In this thesis, we develop computational tools for analyzing conversations based on nonverbal auditory cues. We develop a notion of conversations as being made up of a variety of scenes: in each scene, either one speaker is holding the floor or both are speaking at equal levels. Our goal is to find conversations, find the scenes within them, determine what is happening inside the scenes, and then use the scene structure to characterize entire conversations.

We begin by developing a series of mid-level feature detectors, including a joint voicing and speech detection method that is extremely robust to noise and micro-phone distance. Leveraging the results of this powerful mechanism, we develop a probabilistic pitch tracking mechanism, methods for estimating speaking rate and energy, and means to segment the stream into multiple speakers, all in significant noise conditions. These features gives us the ability to sense the interactions and characterize the style of each speaker’s behavior.

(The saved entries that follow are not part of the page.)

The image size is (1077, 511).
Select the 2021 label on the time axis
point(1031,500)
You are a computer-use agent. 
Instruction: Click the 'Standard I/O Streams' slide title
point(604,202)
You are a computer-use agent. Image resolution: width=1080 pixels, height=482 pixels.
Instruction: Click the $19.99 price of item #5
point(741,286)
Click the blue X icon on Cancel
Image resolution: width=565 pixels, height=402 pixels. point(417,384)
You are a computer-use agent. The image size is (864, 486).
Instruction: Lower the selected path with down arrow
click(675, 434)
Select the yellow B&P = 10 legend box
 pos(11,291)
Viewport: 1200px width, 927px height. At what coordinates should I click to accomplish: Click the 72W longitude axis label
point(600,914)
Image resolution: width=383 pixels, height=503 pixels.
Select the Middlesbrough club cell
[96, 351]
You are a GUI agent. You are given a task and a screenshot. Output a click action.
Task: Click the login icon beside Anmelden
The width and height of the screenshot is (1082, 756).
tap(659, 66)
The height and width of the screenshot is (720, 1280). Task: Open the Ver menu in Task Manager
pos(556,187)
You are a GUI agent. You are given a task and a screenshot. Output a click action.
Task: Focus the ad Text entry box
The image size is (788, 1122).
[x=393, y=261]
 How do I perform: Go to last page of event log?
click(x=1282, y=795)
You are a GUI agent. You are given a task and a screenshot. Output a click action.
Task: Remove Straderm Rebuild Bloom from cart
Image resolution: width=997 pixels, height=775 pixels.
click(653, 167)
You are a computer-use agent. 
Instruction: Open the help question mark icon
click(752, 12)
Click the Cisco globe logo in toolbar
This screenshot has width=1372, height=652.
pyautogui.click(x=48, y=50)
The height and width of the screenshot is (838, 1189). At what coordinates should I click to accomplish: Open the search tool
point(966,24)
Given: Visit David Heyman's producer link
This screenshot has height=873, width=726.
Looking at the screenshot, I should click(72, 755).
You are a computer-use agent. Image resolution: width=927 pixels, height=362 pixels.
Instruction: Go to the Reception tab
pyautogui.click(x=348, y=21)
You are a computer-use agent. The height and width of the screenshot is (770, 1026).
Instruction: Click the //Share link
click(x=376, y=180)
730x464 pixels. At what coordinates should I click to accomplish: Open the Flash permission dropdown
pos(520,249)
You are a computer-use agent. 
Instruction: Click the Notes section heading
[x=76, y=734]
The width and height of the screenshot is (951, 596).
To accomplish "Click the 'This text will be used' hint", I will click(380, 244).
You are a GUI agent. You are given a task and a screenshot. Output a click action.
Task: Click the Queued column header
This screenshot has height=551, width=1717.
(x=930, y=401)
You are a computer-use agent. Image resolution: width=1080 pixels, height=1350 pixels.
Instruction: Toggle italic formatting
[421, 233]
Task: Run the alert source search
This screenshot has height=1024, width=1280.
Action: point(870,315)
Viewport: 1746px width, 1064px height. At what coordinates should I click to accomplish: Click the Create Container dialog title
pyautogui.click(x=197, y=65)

We then turn to the domain of conversations. We first show how we can very accurately detect conversations from independent or dependent auditory streams with measures derived from our mid-level features. We then move to developing methods to accurately classify and segment a conversation into scenes. We also show preliminary results on characterizing the varying nature of the speakers’ behavior during these regions. Finally, we design features to describe entire conversations from the scene structure, and show how we can describe and browse through conversation types in this way.